Vital Savanth, 33, has been a dabbawalla for 13 years, like his father and grandfather before him. He bikes a three-kilometre route for his daily collection of 20 boxes.

“This is a good job,” said Savanth. “We work hard moving the boxes onto and off the trains, but we’re quick and we enjoy our work.”

For Deepti Trivedi, whose husband and daughter work as lawyers in the city’s financial district, the service is a godsend.

“I’ve been using the dabbawalla service for the past four years. I send home-cooked food because it’s so much healthier and more nutritious than restaurant food, and it’s also much cheaper.”

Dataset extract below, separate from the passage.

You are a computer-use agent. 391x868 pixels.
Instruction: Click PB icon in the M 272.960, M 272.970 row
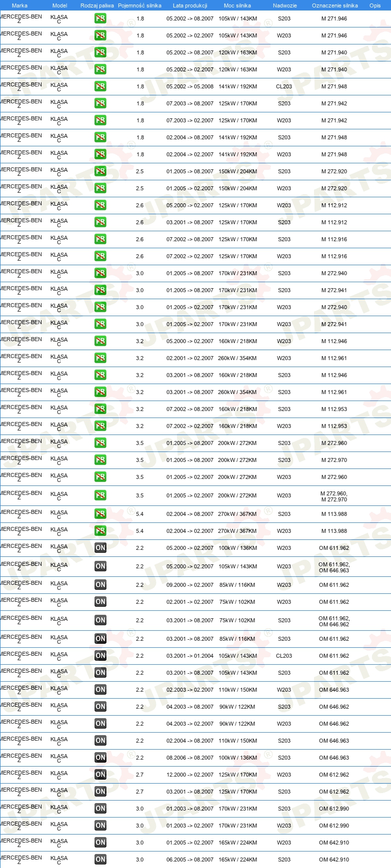pos(101,495)
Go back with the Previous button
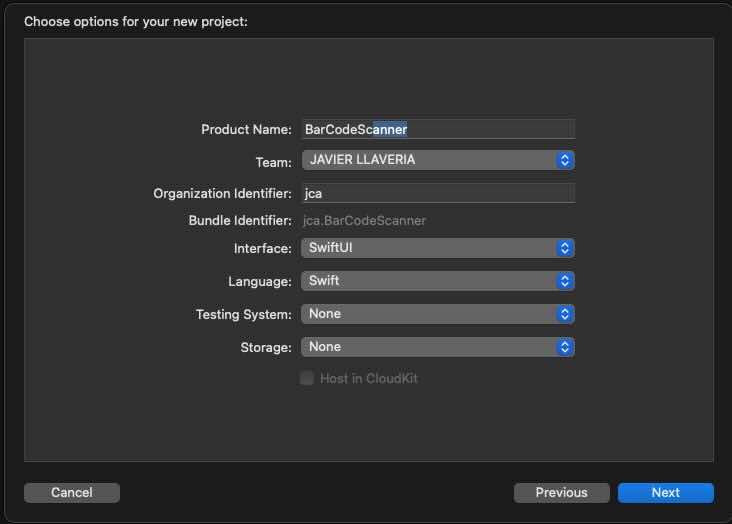The image size is (732, 524). [x=562, y=493]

At Andheri station in Mumbai’s northern suburbs, a few dozen dabbawallas bring their boxes together every morning and sort them on the platform according to the code.

Prabhakar Laxman Adhawa, 55, has been delivering the boxes for 35 years. Both his sons also work as dabbawallas. “I knew all about the business before I came here. It was a guaranteed job when I got to the city because we work as a community and we look out for one another. This has been my first and only job in all these years.”

Adhawa also pointed to dignity of self-employment as one reason for his happiness.

“Look, with our education we could be workers in an office earning a paltry salary or working as a servant in someone’s house. This way we employ ourselves, and we earn a decent income.”